Brazil are often hailed for their outstanding technique and breathtaking individual talent but the five-times world champions are also among the leaders when it comes to preparation.
While a number of Europeans teams have looked jaded, Brazil, who have undergone a meticulous training programme since the squad assembled in late May, still look fresh and raring to go.
In fact, coach Dunga says his biggest job is to get his players to take it easy. “These lads love to train and to be with the ball,” he told reporters after his team demolished Chile 3-0.
“But we have to try and put the brakes on their enthusiasm. At this point in the competition, our main job is to make sure they relax and recover so they are fit for the next game.
“We are slowing down the training so the players devote their energy to the games themselves.
“Some people don't understand that we have to slow down the rhythm of training, have a special nutrition programme, tell them to go to bed early and not stay up until late on the computer.”
“This is a very well-planned campaign,” he added. “Every aspect has been well-thought out, including the physical side and the medical side.”
Brazil have long been ahead of the pack in terms of preparation. Back in 1958, they broke new ground by taking doctors, a dentist and a sports psychologist to the World Cup in Sweden, where they won the first of their five world titles.
At the 1970 World Cup in Mexico, Brazil seemed hardly bothered by the altitude and midday heat thanks to their preparation while eight years ago in Japan and South Korea, they looked fresh while other teams — notably Argentina and France — overdid the warm-up and looked exhausted.
Dunga said one of the biggest challenges this time was to get striker Luis Fabiano and playmaker Kaka back to peak fitness after injury-plagued seasons in Spain.
“They weren't worn out but, on the other hand, they didn't have any rhythm,” he said. “We had to set up a tailor-made programme for them.
“Kaka hadn't played a full 90 minutes in the last five months, so we had to build him up to allow him to play.
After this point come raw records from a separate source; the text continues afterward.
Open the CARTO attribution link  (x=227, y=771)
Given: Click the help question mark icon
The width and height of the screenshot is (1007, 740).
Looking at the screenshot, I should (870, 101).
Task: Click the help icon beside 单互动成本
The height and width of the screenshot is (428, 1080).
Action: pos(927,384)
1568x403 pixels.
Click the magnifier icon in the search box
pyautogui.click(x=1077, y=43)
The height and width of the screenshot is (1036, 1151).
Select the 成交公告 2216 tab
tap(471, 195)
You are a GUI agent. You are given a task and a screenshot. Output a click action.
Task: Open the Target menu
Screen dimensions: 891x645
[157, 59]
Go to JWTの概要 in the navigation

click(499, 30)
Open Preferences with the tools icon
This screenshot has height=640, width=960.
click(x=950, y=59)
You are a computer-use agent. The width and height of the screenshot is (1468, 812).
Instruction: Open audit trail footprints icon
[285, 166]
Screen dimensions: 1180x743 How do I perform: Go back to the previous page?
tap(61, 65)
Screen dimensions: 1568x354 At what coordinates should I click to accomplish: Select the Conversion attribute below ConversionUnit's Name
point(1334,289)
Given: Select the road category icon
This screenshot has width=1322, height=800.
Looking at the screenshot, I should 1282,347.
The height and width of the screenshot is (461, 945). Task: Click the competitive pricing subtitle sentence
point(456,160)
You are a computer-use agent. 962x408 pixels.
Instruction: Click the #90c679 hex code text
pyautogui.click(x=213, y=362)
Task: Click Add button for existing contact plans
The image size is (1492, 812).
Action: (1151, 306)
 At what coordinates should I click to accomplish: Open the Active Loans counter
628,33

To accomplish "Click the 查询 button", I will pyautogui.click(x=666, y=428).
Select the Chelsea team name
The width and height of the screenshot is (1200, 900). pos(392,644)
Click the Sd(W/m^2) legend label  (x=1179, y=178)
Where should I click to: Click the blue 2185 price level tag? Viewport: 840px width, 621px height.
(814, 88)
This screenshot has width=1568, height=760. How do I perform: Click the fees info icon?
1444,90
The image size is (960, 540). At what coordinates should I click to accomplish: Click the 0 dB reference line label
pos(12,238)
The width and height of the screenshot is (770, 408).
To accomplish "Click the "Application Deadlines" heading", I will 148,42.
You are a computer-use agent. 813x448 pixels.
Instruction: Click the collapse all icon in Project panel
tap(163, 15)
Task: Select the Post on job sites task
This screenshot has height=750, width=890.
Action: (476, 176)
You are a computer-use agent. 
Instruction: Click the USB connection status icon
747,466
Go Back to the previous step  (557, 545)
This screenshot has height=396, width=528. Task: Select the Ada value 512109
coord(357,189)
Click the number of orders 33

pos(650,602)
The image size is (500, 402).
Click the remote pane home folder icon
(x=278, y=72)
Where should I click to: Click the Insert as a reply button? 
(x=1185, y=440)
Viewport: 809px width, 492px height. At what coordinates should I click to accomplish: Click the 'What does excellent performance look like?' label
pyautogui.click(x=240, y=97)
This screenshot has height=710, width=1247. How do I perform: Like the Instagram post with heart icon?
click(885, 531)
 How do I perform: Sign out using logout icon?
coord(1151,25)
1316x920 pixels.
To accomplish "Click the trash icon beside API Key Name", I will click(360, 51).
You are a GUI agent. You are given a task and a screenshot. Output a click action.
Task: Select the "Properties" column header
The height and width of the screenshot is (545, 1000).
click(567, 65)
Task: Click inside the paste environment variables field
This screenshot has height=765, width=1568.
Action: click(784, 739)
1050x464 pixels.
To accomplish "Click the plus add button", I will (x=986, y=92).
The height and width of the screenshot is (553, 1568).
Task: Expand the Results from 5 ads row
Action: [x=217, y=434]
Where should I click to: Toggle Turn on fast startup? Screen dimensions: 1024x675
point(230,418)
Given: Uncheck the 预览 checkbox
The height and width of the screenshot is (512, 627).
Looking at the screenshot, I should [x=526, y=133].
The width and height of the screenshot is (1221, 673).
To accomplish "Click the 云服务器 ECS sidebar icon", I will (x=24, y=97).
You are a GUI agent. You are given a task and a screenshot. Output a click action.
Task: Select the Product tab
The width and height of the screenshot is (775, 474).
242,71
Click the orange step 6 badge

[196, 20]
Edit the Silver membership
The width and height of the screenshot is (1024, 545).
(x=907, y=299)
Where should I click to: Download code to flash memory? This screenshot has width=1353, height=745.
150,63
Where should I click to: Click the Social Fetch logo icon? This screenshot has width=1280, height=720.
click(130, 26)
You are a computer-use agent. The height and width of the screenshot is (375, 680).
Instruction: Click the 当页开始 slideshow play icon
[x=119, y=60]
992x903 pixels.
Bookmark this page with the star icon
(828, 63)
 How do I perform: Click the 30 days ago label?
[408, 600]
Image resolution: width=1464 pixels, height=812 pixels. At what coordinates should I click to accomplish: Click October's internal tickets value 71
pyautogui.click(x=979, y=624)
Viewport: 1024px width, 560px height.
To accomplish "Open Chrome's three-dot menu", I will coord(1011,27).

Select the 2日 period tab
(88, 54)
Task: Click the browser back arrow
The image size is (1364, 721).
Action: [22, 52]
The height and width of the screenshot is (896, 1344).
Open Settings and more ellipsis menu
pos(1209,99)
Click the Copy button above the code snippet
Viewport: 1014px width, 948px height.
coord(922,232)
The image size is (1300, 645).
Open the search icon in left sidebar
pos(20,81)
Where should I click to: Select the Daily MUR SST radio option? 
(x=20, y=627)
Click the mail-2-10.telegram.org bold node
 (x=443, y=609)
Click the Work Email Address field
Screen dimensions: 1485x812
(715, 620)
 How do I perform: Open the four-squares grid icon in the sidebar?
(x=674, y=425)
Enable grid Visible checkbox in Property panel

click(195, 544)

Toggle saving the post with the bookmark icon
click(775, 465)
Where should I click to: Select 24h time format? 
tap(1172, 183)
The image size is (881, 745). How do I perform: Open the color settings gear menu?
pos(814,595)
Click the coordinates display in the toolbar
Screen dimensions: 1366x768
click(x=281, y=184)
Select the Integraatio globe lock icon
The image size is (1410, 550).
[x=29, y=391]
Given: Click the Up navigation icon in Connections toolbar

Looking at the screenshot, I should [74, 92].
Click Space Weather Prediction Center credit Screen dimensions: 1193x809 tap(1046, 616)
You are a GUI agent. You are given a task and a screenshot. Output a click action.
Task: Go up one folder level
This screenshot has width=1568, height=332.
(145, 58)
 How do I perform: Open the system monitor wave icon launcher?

But we didn't have much time, so this made it complicated.”
Dunga said he had also benefitted from a coherent selection policy with no last-minute changes.
“This group of players has been built up over the last three years and all I have to do is look at my players or say just a few words to get the message across and they understand it immediately.
“They're very mature and understand what I'm trying to say. It makes my job easy.”